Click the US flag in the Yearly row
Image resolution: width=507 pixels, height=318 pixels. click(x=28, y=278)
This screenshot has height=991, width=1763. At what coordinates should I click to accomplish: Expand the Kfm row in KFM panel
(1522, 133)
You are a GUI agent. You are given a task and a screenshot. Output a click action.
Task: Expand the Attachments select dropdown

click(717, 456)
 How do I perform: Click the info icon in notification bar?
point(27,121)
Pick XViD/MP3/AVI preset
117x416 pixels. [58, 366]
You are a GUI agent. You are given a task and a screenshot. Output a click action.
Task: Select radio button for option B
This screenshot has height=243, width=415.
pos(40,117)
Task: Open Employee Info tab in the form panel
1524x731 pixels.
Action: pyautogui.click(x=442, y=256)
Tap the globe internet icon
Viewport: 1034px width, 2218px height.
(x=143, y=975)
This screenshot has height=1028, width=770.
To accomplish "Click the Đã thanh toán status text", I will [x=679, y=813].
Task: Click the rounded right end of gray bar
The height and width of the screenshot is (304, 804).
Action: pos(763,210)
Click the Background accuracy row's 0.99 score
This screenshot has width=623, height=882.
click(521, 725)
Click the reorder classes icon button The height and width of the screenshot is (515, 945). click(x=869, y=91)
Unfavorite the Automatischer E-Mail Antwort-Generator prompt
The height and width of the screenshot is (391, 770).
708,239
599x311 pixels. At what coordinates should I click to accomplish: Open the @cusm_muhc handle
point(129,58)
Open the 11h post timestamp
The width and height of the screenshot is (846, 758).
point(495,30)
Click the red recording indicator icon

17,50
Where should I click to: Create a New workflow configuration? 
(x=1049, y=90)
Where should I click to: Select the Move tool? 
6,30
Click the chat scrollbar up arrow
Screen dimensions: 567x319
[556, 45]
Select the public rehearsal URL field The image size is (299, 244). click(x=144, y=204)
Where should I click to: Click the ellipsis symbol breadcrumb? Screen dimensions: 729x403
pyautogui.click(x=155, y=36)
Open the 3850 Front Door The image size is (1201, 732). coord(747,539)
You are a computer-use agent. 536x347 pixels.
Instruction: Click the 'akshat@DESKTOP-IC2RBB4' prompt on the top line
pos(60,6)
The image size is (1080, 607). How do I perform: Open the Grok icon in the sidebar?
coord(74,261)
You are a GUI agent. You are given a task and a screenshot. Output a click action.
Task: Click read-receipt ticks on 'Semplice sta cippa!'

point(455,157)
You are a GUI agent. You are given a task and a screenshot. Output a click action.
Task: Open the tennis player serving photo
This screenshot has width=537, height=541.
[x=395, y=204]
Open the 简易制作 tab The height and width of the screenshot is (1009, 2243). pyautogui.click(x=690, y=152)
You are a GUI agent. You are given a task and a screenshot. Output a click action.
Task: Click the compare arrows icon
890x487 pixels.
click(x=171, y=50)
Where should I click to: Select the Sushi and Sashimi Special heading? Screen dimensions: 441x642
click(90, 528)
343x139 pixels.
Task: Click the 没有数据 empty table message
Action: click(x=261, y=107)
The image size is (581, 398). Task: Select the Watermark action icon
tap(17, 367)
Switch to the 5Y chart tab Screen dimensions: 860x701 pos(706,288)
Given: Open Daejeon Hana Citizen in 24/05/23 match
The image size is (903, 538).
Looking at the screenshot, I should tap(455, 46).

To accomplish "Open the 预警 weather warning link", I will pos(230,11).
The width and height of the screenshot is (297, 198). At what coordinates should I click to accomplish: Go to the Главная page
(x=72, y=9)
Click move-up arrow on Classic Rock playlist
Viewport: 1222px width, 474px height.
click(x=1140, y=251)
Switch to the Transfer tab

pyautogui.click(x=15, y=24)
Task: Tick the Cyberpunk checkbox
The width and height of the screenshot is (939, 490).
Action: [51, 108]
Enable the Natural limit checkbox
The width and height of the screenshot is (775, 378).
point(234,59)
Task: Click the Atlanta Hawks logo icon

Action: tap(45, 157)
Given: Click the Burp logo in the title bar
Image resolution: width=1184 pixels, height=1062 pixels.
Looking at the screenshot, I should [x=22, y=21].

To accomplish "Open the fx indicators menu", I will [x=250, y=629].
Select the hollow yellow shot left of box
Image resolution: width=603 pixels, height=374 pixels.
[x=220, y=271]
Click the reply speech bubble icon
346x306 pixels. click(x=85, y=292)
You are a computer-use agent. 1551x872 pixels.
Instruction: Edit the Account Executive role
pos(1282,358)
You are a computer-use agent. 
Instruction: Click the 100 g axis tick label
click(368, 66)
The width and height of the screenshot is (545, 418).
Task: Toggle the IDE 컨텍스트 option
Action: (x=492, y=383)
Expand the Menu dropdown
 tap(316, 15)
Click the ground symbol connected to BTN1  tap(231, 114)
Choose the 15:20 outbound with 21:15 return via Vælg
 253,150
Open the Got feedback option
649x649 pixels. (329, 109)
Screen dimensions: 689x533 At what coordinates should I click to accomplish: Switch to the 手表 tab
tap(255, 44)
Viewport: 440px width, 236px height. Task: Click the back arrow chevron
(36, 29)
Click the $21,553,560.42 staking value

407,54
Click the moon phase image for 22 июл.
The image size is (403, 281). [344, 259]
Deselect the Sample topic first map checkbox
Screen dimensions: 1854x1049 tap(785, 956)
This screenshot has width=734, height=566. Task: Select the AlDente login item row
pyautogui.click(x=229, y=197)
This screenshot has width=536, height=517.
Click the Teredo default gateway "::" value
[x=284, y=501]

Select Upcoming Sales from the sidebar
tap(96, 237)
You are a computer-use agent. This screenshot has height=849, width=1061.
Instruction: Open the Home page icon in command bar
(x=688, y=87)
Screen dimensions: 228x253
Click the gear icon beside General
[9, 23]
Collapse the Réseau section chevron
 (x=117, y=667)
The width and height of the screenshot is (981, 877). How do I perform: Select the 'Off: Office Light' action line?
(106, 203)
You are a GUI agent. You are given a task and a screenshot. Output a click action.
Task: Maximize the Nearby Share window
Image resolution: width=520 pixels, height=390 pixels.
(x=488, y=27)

Your instructions: Copy exactly. Start at the line containing "Click the moon phase image for 22 июл." and continue through the last line of the records.

Solved exercise:
Click the moon phase image for 22 июл.
The image size is (403, 281). [344, 259]
Deselect the Sample topic first map checkbox
Screen dimensions: 1854x1049 tap(785, 956)
This screenshot has width=734, height=566. Task: Select the AlDente login item row
pyautogui.click(x=229, y=197)
This screenshot has width=536, height=517.
Click the Teredo default gateway "::" value
[x=284, y=501]

Select Upcoming Sales from the sidebar
tap(96, 237)
You are a computer-use agent. This screenshot has height=849, width=1061.
Instruction: Open the Home page icon in command bar
(x=688, y=87)
Screen dimensions: 228x253
Click the gear icon beside General
[9, 23]
Collapse the Réseau section chevron
 (x=117, y=667)
The width and height of the screenshot is (981, 877). How do I perform: Select the 'Off: Office Light' action line?
(106, 203)
You are a GUI agent. You are given a task and a screenshot. Output a click action.
Task: Maximize the Nearby Share window
Image resolution: width=520 pixels, height=390 pixels.
(x=488, y=27)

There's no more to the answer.